6.3 Comparative experiments

We now compare the performance of SAGA-opt to several known methods such as SVRG [15], grad (gradient descent with fixed stepsizes) and AMprev (an improved version of SVRG that uses second order information) [28]. For the stepsize of SAGA-opt and SAG-opt, we found the stepsize \(\alpha \le \frac{1}{n\mu + 4\bar{L}} \) given by theory to be a bit too conservative. Instead do we away with the 4 and used \(\alpha = \frac{1}{n\mu + \bar{L}} \) instead. For the remaining methods we used a grid search over \(L_{\max } \times 2^m\) for \(m = 21, 19, 17, \ldots , -10,-11\).

To illustrate how biased gradient estimates can perform well in practice, we also test SAG-opt: a method that uses the same Jacobian updates as SAGA-opt, but instead uses the biased gradient estimate \(g^k = \frac{1}{n}\mathbf{J}^{k+1} e\). See Sect. 2.5 for more details on biased gradient estimates.

In Fig. 3a–c we compare the methods on three logistic regression problems (133) based on three different data sets taken from LIBSVM [4]. In all these problems the two methods with optimized non-uniform sampling SAG-opt and SAGA-opt were faster in terms of both epochs and time. The next best method was AM-prev, followed by SVRG and grad. It is interesting to see how well SAG-opt performs in practice, despite having biased gradient estimates. This is why we believe it is important to advance the analyse of biased gradient estimates as future work.

7 Conclusion

We now provide a brief summary of some of the key contributions of this paper and a few selected pointers to possible future research directions.

We developed and analyzed JacSketch—a novel family of variance reduced methods based on Jacobian sketching—and provided a link between variance reduction for empirical risk minimization and recent results from the field of randomized numerical linear algebra on sketch-and-project type methods for solving linear systems.
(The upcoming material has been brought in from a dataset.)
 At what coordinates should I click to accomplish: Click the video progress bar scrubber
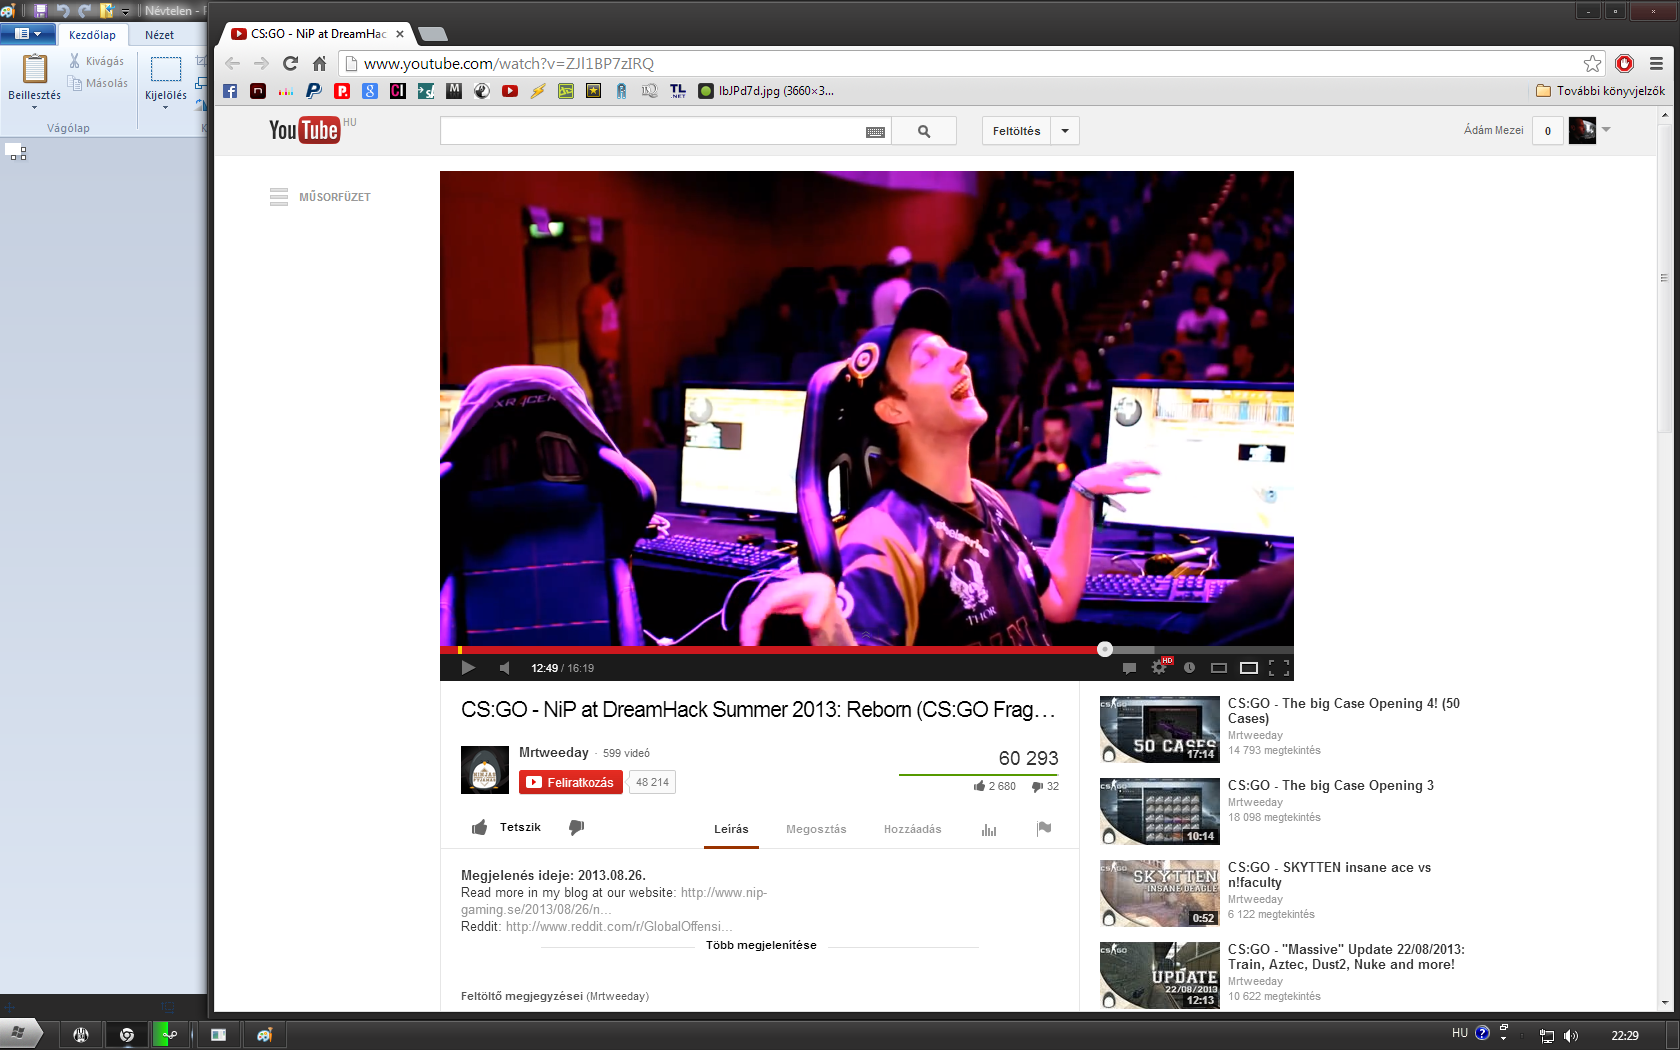coord(1104,649)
In particular, it turns out that variance reduction is obtained by taking an SGD step on a stochastic optimization problem whose solution is the unknown Jacobian. As a consequence of our analysis, we resolved the conjecture of [30] in the affirmative by proving a properly designed importance sampling for SAGA leading to the iteration complexity of \({{\mathcal {O}}}(n + \tfrac{\bar{L}}{\mu } ) \log \left( \frac{1}{\epsilon } \right) \). For this purpose we developed a new proof technique using a stochastic Lyapunov function. Our complexity result for uniform mini-batch SAGA perfectly interpolates between the best known convergence rates of SAGA and gradient descent, and is sufficiently precise as to inform the choice of the batch size that minimizes the over all complexity of the method. Additionally we design and analyse a reduced memory variant of SAGA as a special case.
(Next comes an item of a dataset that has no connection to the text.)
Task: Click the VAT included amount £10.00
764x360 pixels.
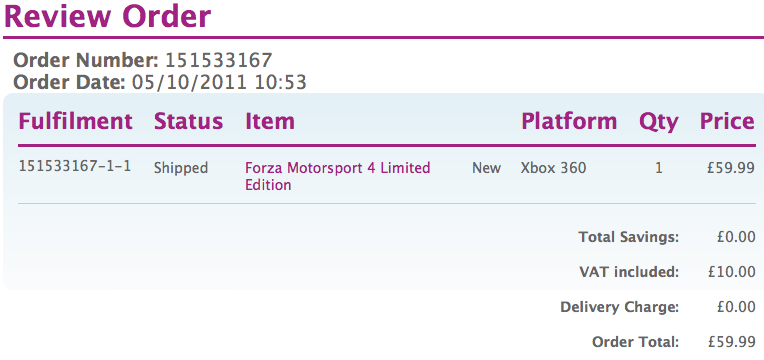Action: pyautogui.click(x=732, y=272)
For future work we see many possible avenues including the following.

Structured sparse weight matrices One may wish to explore combinations of a weight matrix and different sketches to design new efficient methods further improving iteration complexity. For this the weighting matrix will have to be highly structured (e.g., block diagonal or very sparse) so that the Jacobian update (39) can be computed efficiently.

Bias-variance trade-off One can try to explore the bias-variance trade-off as opposed to merely focus on the extremes only: SAG (minimum variance) and SAGA (no bias). There is also no empirical evidence that unbiased estimators outperform the biased ones.
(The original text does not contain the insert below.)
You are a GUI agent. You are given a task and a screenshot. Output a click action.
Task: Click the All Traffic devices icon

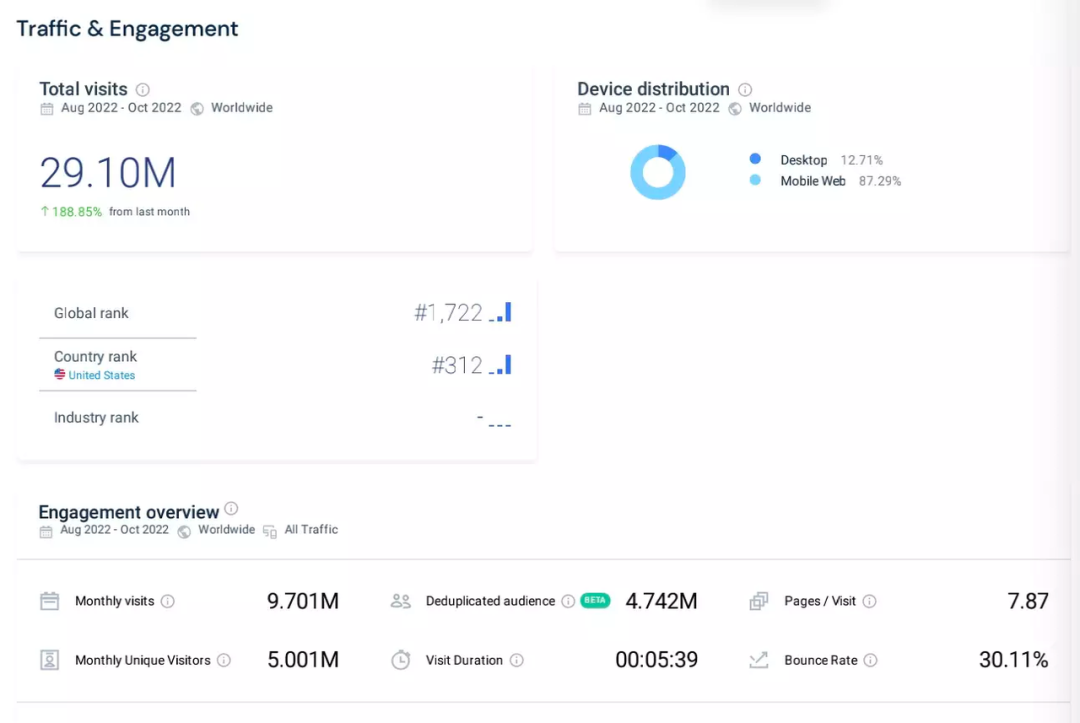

Johnson–Lindenstrauss sketches One can design completely new methods using different sparse sketches, such as the fast Johnson–Lindenstrauss transform [2] or the Achlioptas transform [1]. The resulting method can then be analyzed through Theorem 1. But first these sketches need to be adapted to ensure we get an efficient method. In particular, computing \({\varvec{\nabla }}{} \mathbf{F}(x) {\mathbf {S}}\) is only efficient if \({\mathbf {S}}\) most of the rows of \({\mathbf {S}}\) are zeros.